Saved entries:
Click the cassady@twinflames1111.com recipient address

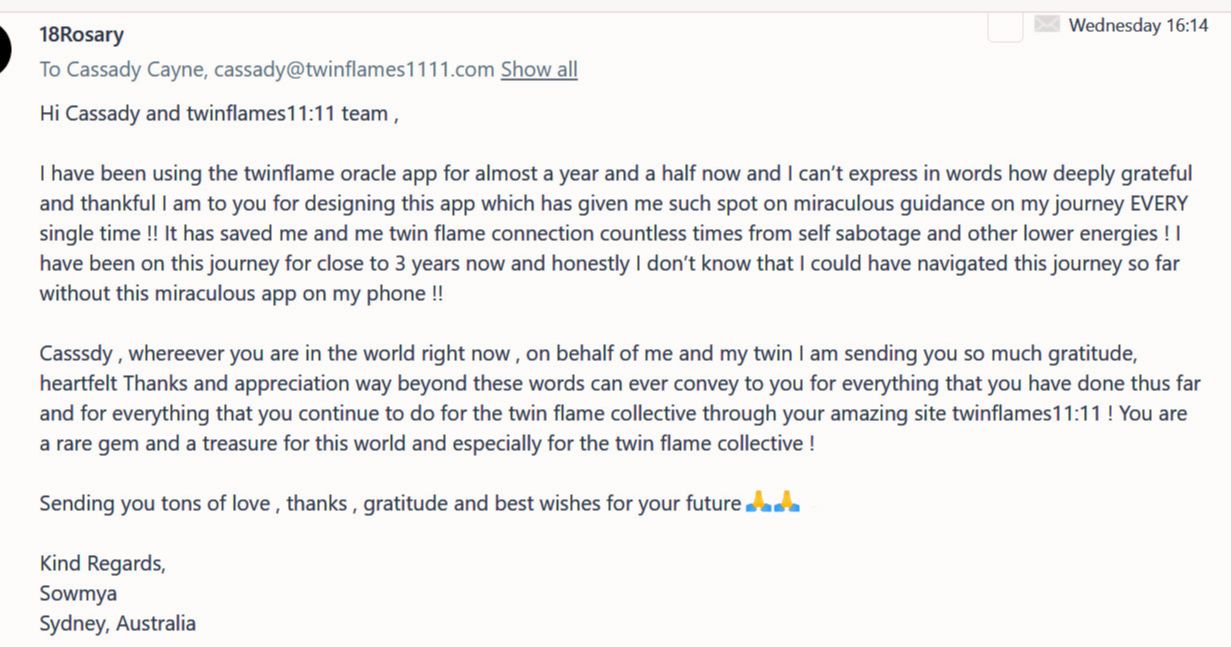354,69
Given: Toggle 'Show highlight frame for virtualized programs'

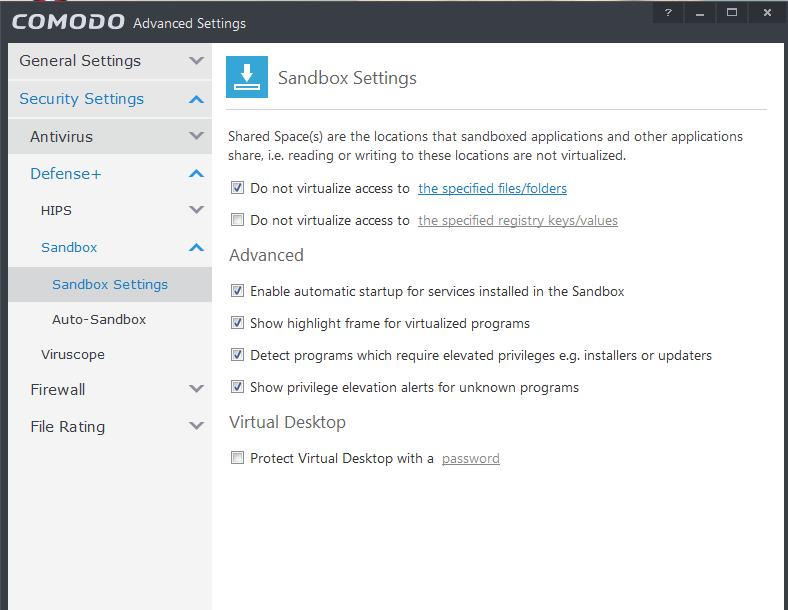Looking at the screenshot, I should [x=237, y=323].
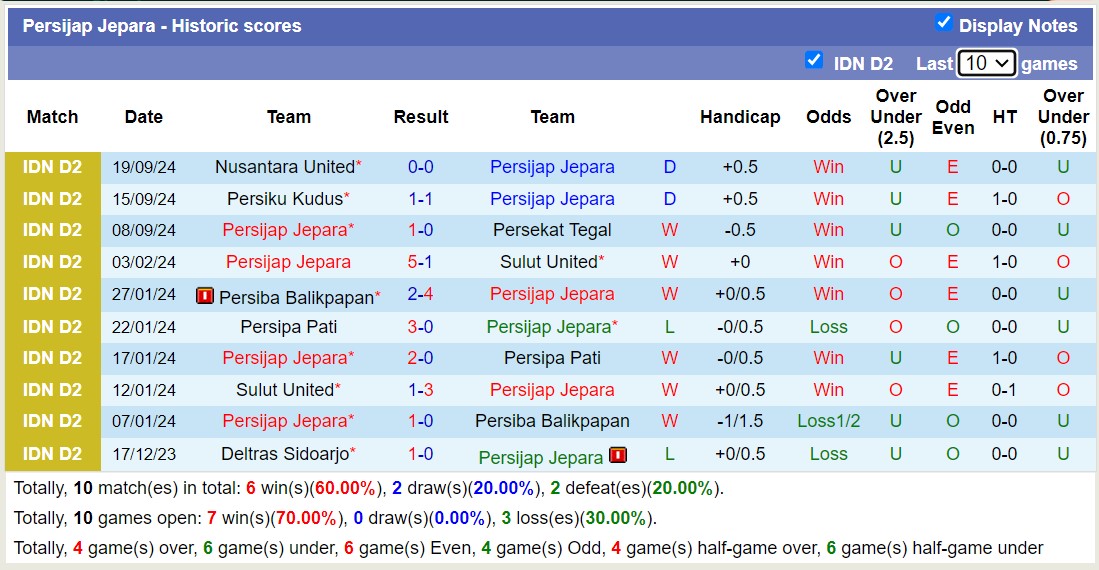Click red card icon beside Persijap Jepara
Viewport: 1099px width, 570px height.
(618, 456)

Task instructions:
For this exercise, transcribe the data exactly but without its pictures.

Exercise output:
Click the cassady@twinflames1111.com recipient address

354,69
Given: Toggle 'Show highlight frame for virtualized programs'

Looking at the screenshot, I should [x=237, y=323].
Click red card icon beside Persijap Jepara
Viewport: 1099px width, 570px height.
(618, 456)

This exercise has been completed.